Thursday, January 12, 2006

In Defense of the Scientific Study of the Origin of the Species

I find myself once again responding to an article on Cross-Currents. Rabbi Jonathan Rosenblum posts a rather lengthy dissertation originally published in HaModia about Darwinism where he tries to make the point that Darwinian scientists have a pre-existing bias to promote the theory of evolution as guided exclusively by random natural selection... and that they reject any evidence that would support other legitimate theories. In the course of his a thesis he posits that scientists unfairly exclude all non-natural causes of our existence as a priori inadmissible. I disagree.

As an Orthodox Jew who believes in creatio ex nihilo, I never the less find myself in the uncomfortable position of defending a scientific approach which does not consider the concept of a supernatural Creator. Not because I adhere to science as more legitimate than Torah, God forbid, but because of an inherent objectivity that defines the discipline, if not necessarily the scientist who studies it.

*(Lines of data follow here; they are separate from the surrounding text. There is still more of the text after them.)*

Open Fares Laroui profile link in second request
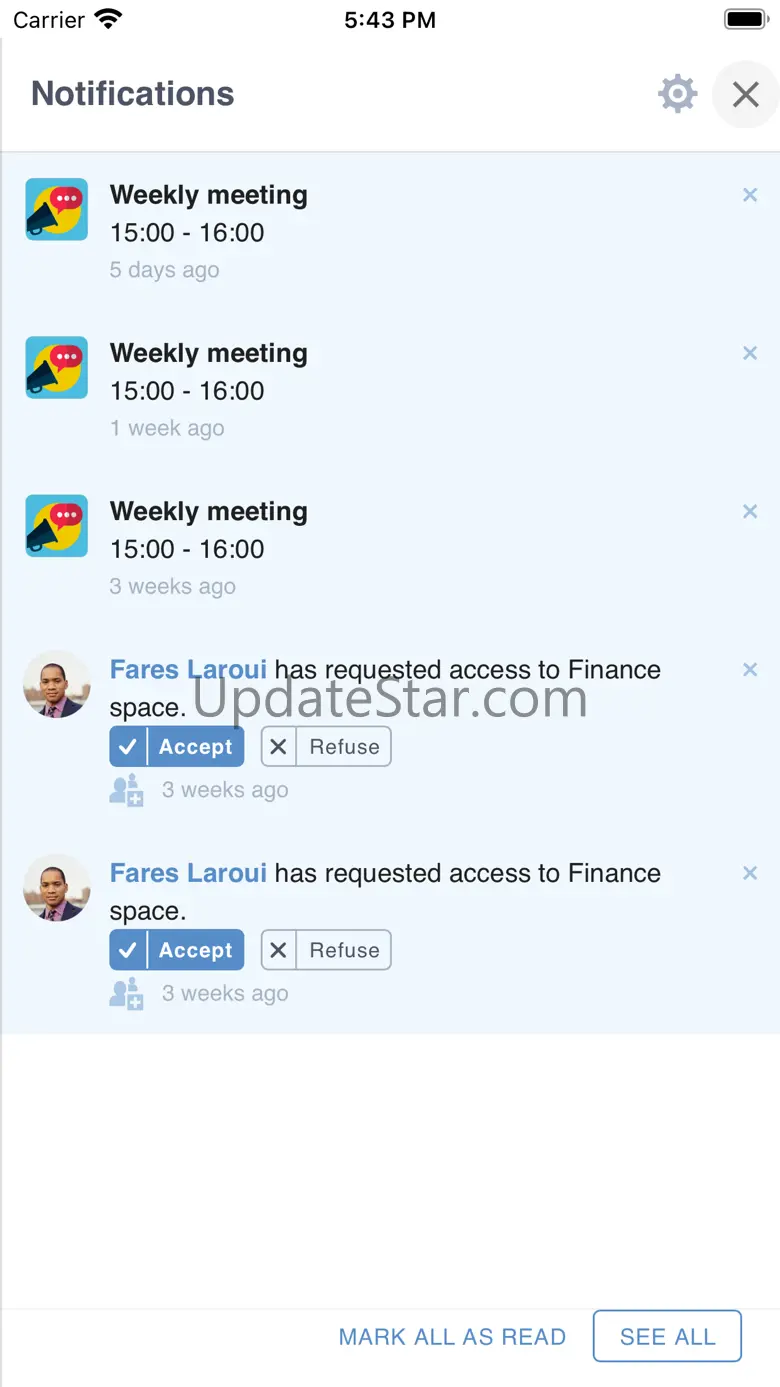780x1387 pixels. (x=188, y=873)
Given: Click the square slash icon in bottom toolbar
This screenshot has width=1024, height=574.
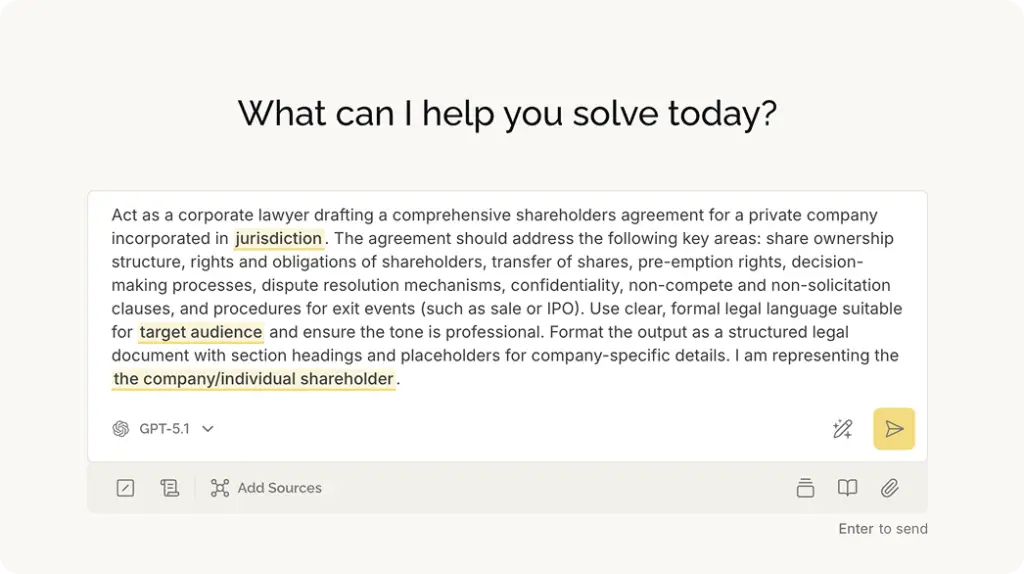Looking at the screenshot, I should [125, 488].
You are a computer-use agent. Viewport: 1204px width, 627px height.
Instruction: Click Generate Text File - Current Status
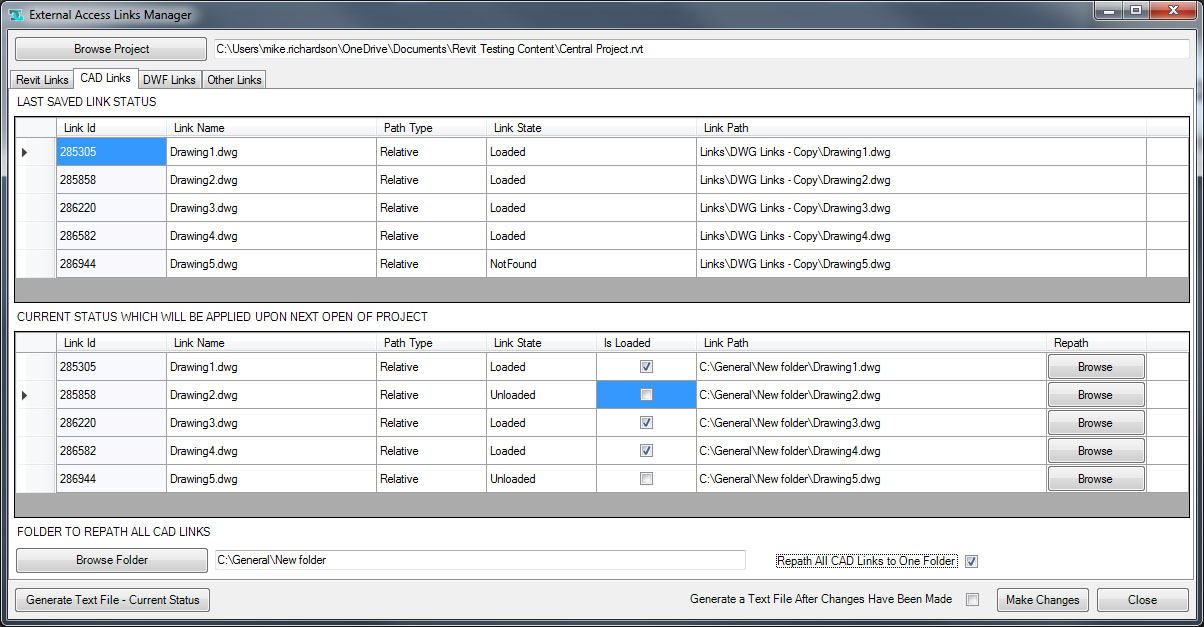[111, 599]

First let me say that for many of the reasons mentioned by Rabbi Rosenblum, I too believe that an unguided random natural selection process does not satisfactorily explain the origin of the species. As to whether there was an evolutionary process that determined speciation, that is an open question in my mind. But whether such a process was by the “Intelligent Design” of a Creator is beyond the scope of science.

I therefore cannot accept the idea that it is disingenuous to exclude all non-natural causes as a priori inadmissible as Rabbi Rosenblum seems to suggest. Science by definition is the study of the natural, not the supernatural. The implication of rejecting non-natural causes as a priori inadmissible is that one is blinding oneself to a more reasonable explanation of existence. But that is not so. Scientists would correctly maintain that they are simply looking for physical data in a physical universe. To look for spiritual data in the physical universe is an impossibility. There are no instruments to measure spirituality. So they do not look for those kinds of solutions to problems as they have no way of testing such hypotheses.

This of course does not mean that one cannot have the conviction that God created the universe. One can indeed have such convictions; believe them with all his heart, with all his soul, and with all his might, as I do. But such a belief is not provable in a scientific context and hence is not a valid consideration of science.